Island inhabitants

As for the natives, they are to-day a relic—rather a sad relic when one comes to think of it—of a once-superb race. White man's blight has descended upon them and they have withered like so many of their brothers throughout the milky-way of the Pacific.

When shall we learn that what may be one man's meat is another's poison, and refrain from attempting to instil our ideas of progress into a people on whom they have precisely the opposite effect? The answer is, "Never—so long as there is money in it."

But an additional rung must be added to our social ladder of Tahiti, and a sturdy rung at that. The half-caste—especially the French-Tahitian half-caste—is deservedly becoming a power in the land.
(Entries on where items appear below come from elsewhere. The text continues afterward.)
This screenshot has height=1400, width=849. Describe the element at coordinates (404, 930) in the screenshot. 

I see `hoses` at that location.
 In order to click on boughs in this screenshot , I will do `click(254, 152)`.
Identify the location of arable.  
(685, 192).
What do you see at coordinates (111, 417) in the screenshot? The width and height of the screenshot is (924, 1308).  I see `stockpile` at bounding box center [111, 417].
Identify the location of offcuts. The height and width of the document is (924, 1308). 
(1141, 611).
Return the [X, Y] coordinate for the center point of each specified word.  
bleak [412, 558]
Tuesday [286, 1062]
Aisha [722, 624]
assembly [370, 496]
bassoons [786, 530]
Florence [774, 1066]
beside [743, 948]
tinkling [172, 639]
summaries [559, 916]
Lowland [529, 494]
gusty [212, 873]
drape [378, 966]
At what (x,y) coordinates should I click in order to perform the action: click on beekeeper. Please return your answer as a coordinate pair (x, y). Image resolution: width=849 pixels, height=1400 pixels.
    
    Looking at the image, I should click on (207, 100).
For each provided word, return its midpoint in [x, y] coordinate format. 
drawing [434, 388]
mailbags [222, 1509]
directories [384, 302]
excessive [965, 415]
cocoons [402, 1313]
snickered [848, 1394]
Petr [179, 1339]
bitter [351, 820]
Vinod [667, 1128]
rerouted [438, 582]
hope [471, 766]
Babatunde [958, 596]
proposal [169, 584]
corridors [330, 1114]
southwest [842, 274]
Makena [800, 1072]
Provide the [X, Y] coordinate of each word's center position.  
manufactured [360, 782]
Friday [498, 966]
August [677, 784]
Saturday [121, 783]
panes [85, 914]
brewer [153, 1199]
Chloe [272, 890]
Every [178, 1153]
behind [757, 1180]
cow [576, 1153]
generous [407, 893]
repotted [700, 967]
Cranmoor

The accepted idea of him is that he retains in his composition all the failings of the white man and none of his virtues, but like so many accepted ideas it is entirely erroneous. He is a human being with the failings and virtues of any other, and there is not a doubt that he possesses a physical and mental virility that carries him further than most toward success in the tropics. He is usually extremely handsome, quietly mannered, and industrious, and the women of his species are among the most beautiful in the world.

Lastly there is the Chinaman; and the more one sees of this bland, uninterfering race, the more one is driven to the conclusion that he has come nearer to solving the riddle of existence than any other.

When Tahiti suffered one of its periodical awakenings to the fact that it must have plantation and road labour, it imported some thousands of Chinese. But what it failed to do was to specify on its indent the kind of Chinaman required, with the result that the majority turned out to be of the store-keeping class, and about as much use for road-making or copra-getting as a sick jelly-fish. Some stayed by the work for which they were intended, but many more, in their own insidious fashion, set up shop, and to-day wield a financial influence in Papeete second to none. "I'd sooner work for the Chinks," a white super-cargo told me. "You know where you are with them. They give you a square deal, expect a square deal from you, and if they don't get it, give you the boot without back-chat. They're not in an ever-lasting, all-fired hurry, either."

So here are one or two secrets of the Chinaman's success. Is it another that he will buy a pearl for no other purpose than to drink it pulverized in tea? Who can say? It is certain that he won't.

It was here in Papeete that I became a garçon d'honneur; at least, that is what I was told I was, though at the time I felt, and I am sure looked, like nothing on earth.